## PROMPT
Every entry that follows must be written out exactly, apart from its pictures.

## RECORDS FOR THIS EXERCISE

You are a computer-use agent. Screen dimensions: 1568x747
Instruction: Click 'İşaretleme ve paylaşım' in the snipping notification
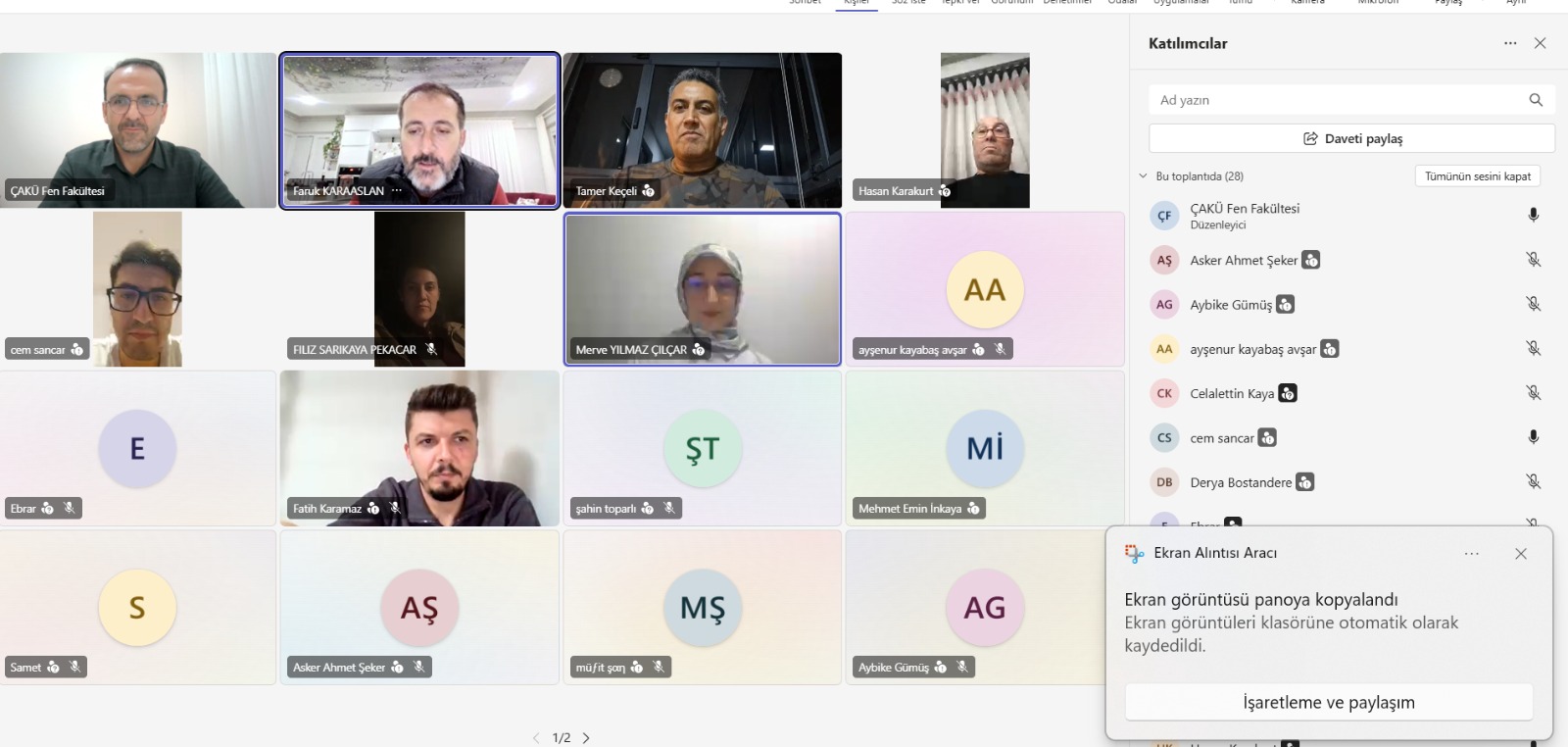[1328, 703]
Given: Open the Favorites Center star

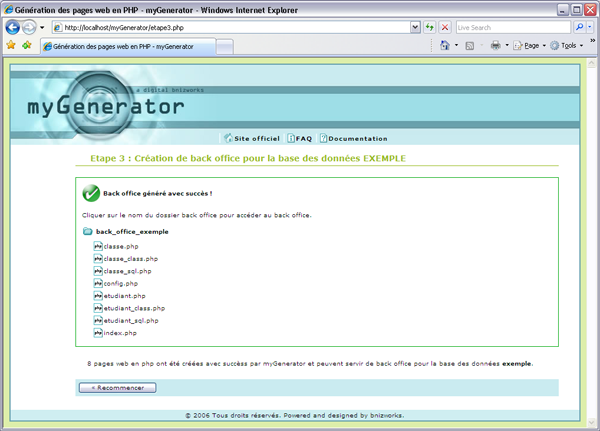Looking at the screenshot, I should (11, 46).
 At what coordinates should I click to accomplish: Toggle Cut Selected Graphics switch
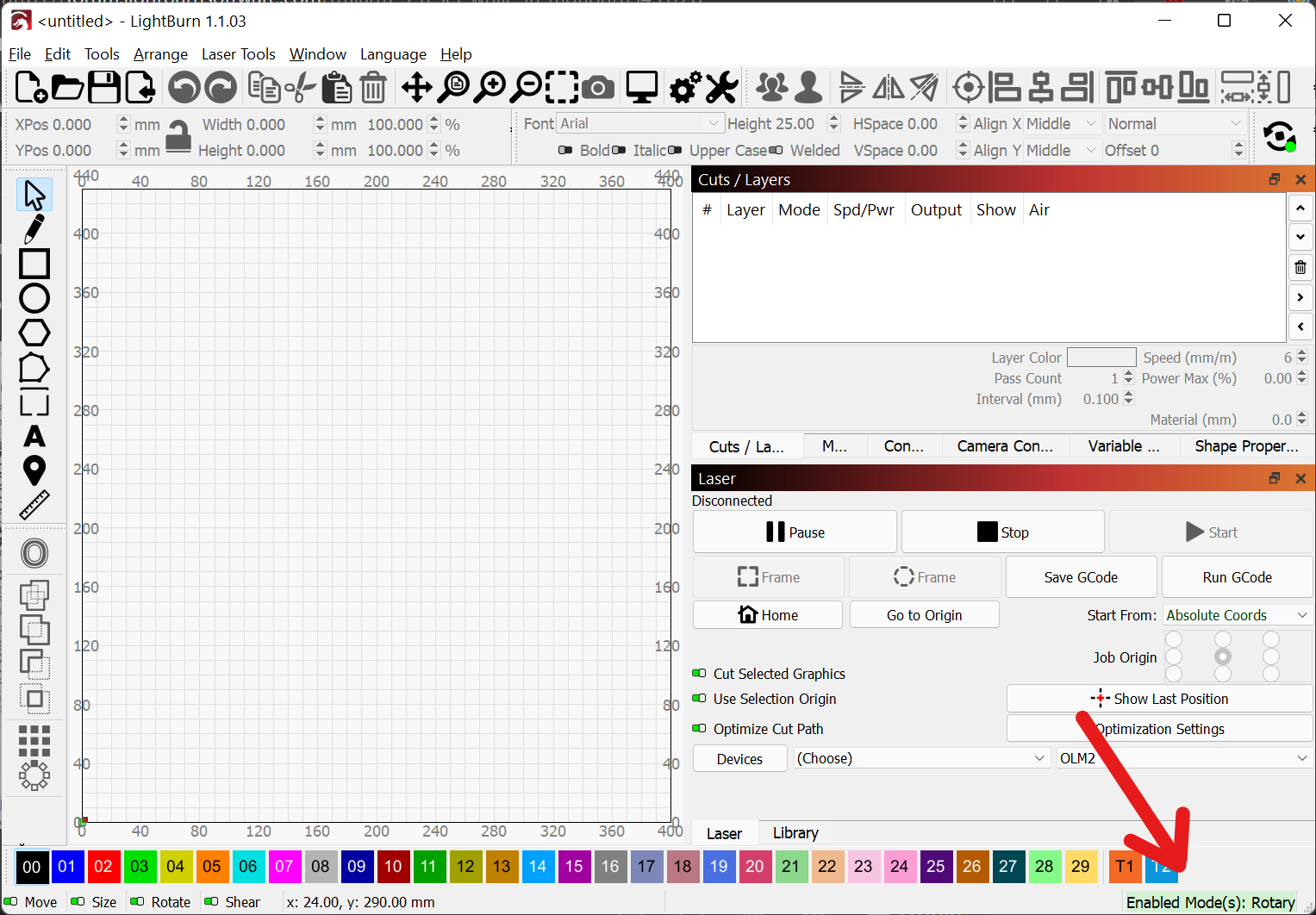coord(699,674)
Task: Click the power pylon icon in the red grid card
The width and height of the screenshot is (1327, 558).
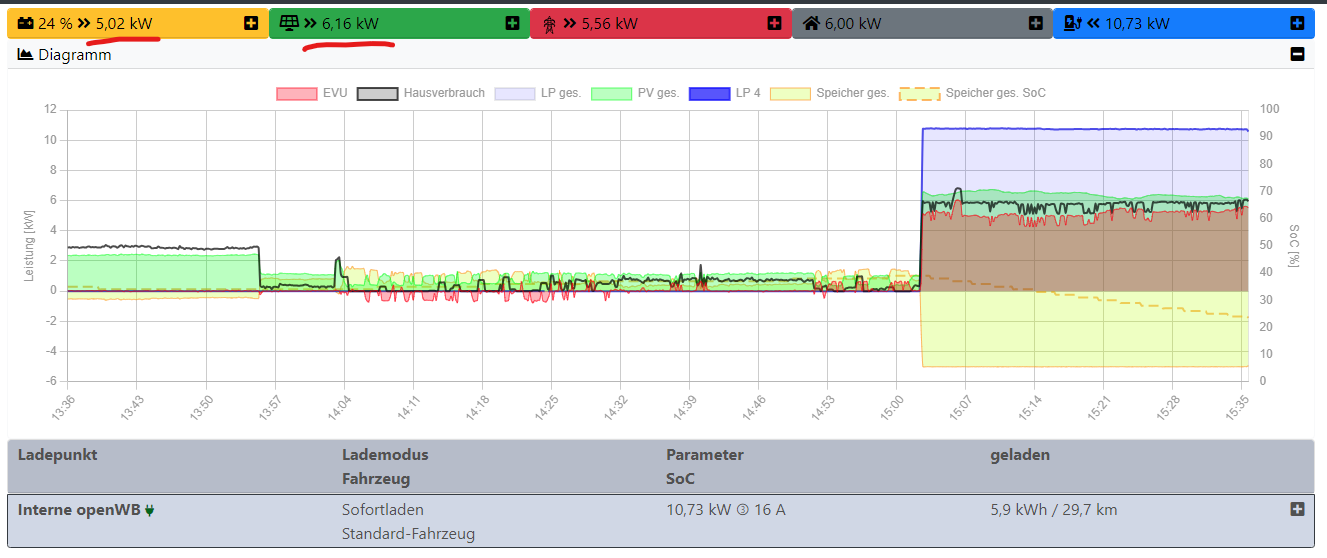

## ANSWER FOR THE TASK
You are a computer-use agent. Screen dimensions: 1568x747
Instruction: Click 'İşaretleme ve paylaşım' in the snipping notification
[1328, 703]
Given: Open the Favorites Center star

Looking at the screenshot, I should (11, 46).
 At what coordinates should I click to accomplish: Toggle Cut Selected Graphics switch
coord(699,674)
Task: Click the power pylon icon in the red grid card
The width and height of the screenshot is (1327, 558).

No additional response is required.